She said she didn’t know “how f—ed” they would be until later.
“But I remember when [the record company] came to one of our recording sessions, very early on, maybe we had recorded half the album, and [the executive] came in and he said to me, ‘What are we going to do about this weight problem of yours?’ Verbatim,” she recalled.
Wilson ended up “running into the bathroom and just sobbing.”
According to “Hold On” musician, Andon “wound up really apologizing” for his comments because Wilson said it was “unacceptable.”
“You hurt me so badly when you did that,” she recalled telling him. “And he said, ‘I just can’t believe I said that. I’m so sorry.'”

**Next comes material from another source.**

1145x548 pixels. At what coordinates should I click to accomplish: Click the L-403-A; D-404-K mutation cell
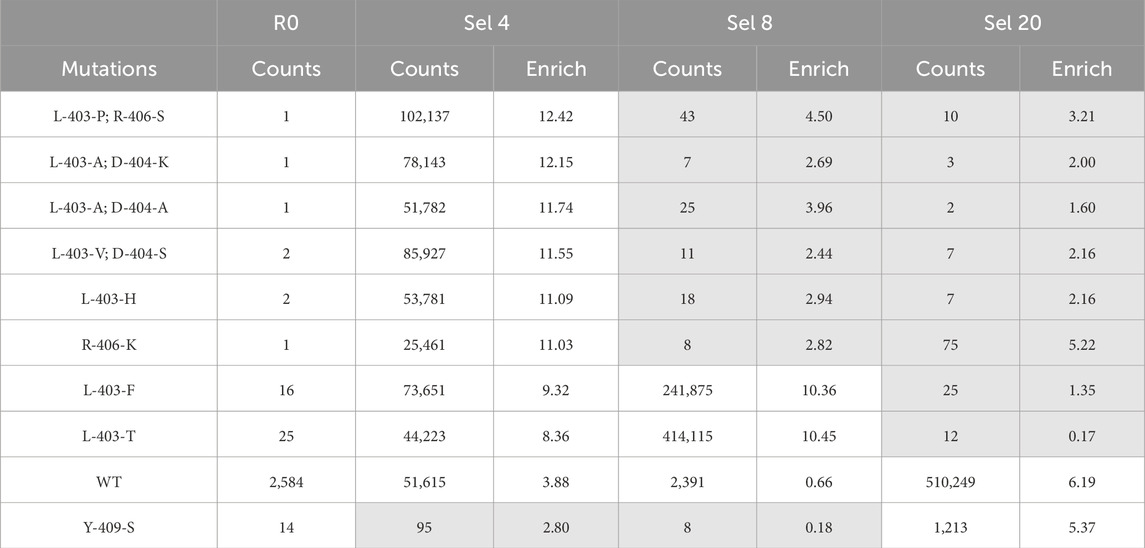[109, 161]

It “took years,” but Wilson addressed what happened with him.
“I just said, ‘You know, I really you’re so funny and so great. And then you f—ing were an a—— for saying that to me. Why did you do that?'”
She added, “‘It’s like you lost control, and you really chose the wrong words. Were you really afraid that my fat was going to make us not successful?”
Andon has not responded to PEOPLE’s request for comment.
Wilson also recalled the experience of how she was positioned in Wilson Phillips’ music videos.
“It was always, ‘Hide Carnie in the videos. I had to stay in this light for my chin,’ “ she said, using her hand to show how she was kept in the shadows from the chin down.
However, Wilson “embraced” her “role.”
“I kind of liked it. It was kind of like a power thing. I was different … and that’s part of the armor I’ve had,” she said.
In the visual for the band’s 1992 single, “You Won’t See Me Cry,” Wilson was “bleeding” from wearing corsets “that were sucking me in and trying to make me look as skinny as possible.”
“I had sores on my waist from cinching and trying to look skinny. It was just awful,” said Wilson.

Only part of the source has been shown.